TEXT -
_ _ _ _ _ _ _

# What's Your Sewer IQ? Take Our I/I Quiz.



## Plumbus (Aug 4, 2008)

http://blog.envirosight.com/whats-your- ... filtration


----------



## fixitright (Jan 5, 2012)

Fun test but I hate giving out my personal data.


----------



## Tommy plumber (Feb 19, 2010)

I got 4 out of 10. I never heard of those terms.

And to not get a bunch of un-wanted e-mails from them, I put all phony information at the end..........:devil3:


Sorry Manny Williams......LOL


----------



## GAN (Jul 10, 2012)

Well hell, need to study more.


----------



## Spacepirate (Jan 16, 2018)

I got 4 out of 10 as well.  I think its rigged.


----------



## OpenSights (Mar 23, 2015)

3 out of 10 here... false info here too.


----------



## Debo22 (Feb 15, 2015)

I probably failed big but I didn't stick around for the results.


----------



## MACPLUMB777 (Jun 18, 2008)

7 out of 10 and used false Information,
I wish they would show which ones you missed


----------



## Tommy plumber (Feb 19, 2010)

Manny Williams at Att.net is going to be scratching his head, unless this junk ends up in his spam folder.


By the way, this reminds me, have you guys heard of Hiya? It's an app that I downloaded on my smartphone. Since I work alone, my cell number is also my business line. And I was getting a bunch of tele marketing calls. God, I hate those calls........:vs_mad:



So I found Hiya, and put it on my phone. Now when a spammer, or bogus call comes to my phone, the Hiya app displays a warning such as 'potential call spoofing' or 'Robocaller'.


----------



## OpenSights (Mar 23, 2015)

I’m going to look that up and get it! 

Generally out of state numbers I don’t answer, sometimes they are legit customers, but 90% of the time sales calls.


----------



## ptcass (Oct 17, 2016)

I know mine is pretty sh*tty. Ha

CBB


----------

_ _ _ _ _ _ _

STORED ROWS -

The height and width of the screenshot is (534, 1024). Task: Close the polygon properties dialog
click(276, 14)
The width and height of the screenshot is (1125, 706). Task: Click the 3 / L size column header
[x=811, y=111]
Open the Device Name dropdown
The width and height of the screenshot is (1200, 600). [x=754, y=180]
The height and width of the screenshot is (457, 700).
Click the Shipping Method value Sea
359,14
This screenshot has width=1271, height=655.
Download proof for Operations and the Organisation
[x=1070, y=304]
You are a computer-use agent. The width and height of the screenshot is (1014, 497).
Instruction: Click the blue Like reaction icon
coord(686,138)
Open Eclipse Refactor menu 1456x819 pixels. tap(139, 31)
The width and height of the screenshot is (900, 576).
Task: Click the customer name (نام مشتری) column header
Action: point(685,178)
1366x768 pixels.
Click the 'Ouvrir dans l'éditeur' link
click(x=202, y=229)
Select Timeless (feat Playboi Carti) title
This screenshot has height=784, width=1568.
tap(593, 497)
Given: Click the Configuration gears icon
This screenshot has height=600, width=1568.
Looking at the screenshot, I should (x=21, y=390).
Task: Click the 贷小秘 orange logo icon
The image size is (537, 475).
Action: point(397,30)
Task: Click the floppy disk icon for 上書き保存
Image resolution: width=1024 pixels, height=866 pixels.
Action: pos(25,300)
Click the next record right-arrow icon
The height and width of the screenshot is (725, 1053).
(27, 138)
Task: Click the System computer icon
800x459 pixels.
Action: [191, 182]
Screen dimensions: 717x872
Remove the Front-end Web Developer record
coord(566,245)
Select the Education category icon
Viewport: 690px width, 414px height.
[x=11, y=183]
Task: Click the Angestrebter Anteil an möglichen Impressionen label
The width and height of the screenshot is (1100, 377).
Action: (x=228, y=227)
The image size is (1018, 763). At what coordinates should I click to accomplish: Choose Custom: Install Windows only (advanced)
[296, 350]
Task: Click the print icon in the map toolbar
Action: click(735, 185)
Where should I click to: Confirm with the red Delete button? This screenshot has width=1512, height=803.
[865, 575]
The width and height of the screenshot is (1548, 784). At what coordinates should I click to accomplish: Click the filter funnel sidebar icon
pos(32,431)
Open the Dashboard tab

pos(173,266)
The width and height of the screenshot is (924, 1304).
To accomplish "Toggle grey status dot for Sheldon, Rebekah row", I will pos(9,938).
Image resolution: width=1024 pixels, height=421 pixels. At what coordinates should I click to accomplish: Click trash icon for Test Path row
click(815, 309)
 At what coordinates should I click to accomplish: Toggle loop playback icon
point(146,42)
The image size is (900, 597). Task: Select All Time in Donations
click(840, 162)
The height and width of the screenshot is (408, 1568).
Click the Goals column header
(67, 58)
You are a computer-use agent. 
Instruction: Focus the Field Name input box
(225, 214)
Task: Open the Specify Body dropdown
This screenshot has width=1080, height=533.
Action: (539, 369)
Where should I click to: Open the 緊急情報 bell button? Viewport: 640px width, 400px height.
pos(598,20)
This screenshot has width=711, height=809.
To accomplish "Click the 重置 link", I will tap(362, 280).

_ _ _ _ _ _ _

EXERCISE REQUIREMENTS -
[a] Quote the part of the sewer quiz thread starting with "I’m going to" and going on through "time sales calls.".
[b] In the sewer quiz thread, what app did Tommy plumber download to his smartphone to flag spam and bogus calls?
The rows have nothing to do with the sewer quiz thread.

RESPONSES IN ORDER -
[a]
I’m going to look that up and get it! 

Generally out of state numbers I don’t answer, sometimes they are legit customers, but 90% of the time sales calls.

[b] Hiya